Yes, the BMS will detect the lower cell / string voltage but due to the permanent connection (either module to module or pack to pack) there is not anything the BMS can do to prevent equalization.
Choosing the perfect pack?
From the above we can conclude that cells in parallel at the lowest level is the easiest way forward. Therefore I always look for the donor batteries that:
- Result in the required voltage range
- Match the capacity / range requirement.
This means in the 96s section a 83 kWh MEB pack is a convenient one to choose. If one insists on a bigger one then maybe a 90 or 100 kWh pack from a Tesla Model S.
Or, if that is still to small for a particular vehicle then maybe move to a parallel setup after all.
How to safely implement a parallel setup?
In my view is is possible to implement a parallel setup while mitigating the overcharge risk as indicated above. In my view the way forward would then be:
- Two battery management systems, each with its own precharge etcetera
- Each BMS dedicated for one string
- On top of that and a master deciding if they both can safely stay/go ‘online’.
So in case of a (sudden) cell failure the BMS of that string would notice and alert the master. In turn the master can then disconnect the strings to the one pack cannot equalize to the pack with the faulty cell.
Furthermore when parked the parallel string are then also disconnected so as safe as one string.

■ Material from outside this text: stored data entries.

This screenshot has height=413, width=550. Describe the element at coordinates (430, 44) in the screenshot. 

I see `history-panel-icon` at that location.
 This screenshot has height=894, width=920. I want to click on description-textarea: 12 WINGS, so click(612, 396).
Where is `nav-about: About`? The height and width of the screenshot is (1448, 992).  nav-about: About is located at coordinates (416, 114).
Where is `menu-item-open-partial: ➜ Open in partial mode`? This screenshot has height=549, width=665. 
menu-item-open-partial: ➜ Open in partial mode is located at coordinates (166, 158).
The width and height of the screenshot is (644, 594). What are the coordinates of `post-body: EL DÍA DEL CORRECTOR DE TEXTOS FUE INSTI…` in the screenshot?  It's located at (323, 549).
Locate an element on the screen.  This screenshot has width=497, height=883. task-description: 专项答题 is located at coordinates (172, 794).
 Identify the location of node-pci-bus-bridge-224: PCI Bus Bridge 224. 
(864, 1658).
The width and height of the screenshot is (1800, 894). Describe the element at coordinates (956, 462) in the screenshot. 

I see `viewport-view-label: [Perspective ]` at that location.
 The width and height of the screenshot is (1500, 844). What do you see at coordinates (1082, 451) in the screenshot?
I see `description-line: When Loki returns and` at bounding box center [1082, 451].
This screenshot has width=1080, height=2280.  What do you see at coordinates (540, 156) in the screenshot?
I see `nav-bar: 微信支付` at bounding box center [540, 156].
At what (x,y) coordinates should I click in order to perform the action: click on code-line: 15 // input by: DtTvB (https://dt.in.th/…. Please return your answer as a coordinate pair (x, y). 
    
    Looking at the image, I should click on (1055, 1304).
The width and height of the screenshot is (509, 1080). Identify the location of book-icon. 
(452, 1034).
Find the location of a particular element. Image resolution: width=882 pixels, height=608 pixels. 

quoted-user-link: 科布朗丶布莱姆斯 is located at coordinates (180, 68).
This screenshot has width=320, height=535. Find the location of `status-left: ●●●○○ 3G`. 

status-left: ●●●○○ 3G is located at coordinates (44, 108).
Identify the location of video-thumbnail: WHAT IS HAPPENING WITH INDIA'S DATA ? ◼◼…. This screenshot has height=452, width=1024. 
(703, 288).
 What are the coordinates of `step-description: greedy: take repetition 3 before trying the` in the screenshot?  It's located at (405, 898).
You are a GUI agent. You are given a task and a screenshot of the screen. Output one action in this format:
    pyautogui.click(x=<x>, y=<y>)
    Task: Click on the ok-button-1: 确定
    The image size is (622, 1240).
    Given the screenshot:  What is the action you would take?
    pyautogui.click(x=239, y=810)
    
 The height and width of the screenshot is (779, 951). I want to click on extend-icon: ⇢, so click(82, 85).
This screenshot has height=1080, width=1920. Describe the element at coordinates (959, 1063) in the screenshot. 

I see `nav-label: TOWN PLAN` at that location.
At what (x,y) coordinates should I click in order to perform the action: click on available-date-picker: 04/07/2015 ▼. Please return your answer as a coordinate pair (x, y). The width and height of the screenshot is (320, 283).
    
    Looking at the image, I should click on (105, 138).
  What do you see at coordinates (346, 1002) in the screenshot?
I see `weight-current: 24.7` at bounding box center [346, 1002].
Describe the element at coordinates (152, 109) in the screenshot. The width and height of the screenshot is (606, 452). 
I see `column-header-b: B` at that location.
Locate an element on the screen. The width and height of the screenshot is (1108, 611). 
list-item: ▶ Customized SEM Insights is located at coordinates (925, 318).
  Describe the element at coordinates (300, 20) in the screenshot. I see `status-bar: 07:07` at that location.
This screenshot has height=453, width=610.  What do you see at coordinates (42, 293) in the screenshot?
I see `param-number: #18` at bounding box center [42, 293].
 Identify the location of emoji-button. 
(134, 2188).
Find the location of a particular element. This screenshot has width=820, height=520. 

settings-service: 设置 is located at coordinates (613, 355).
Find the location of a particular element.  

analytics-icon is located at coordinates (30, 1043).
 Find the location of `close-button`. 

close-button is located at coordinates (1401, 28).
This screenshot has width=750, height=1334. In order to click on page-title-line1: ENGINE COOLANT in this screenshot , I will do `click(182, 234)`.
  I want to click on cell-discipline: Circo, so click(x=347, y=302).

Recap serie vs. parallel cells and modules
If relying on cells in parallel to achieve the required capacity and/or current rating in my view this should ideally be solved ‘at the lowest level’. In that way the cells balance on cell level and no other cells are affected.
Adding more capacity later while preserving system voltage therefore is tricky. If you want to be able to do so, then it is better to start with less modules (as far as the system voltage bandwidth allows).
Having said that: A bigger battery in my view is certainly not always better. In my view very often the overall result is better when selecting a smaller battery and add CCS fast charging and active cooling. In doing so will result in a lighter car that often handles better and can charge very fast.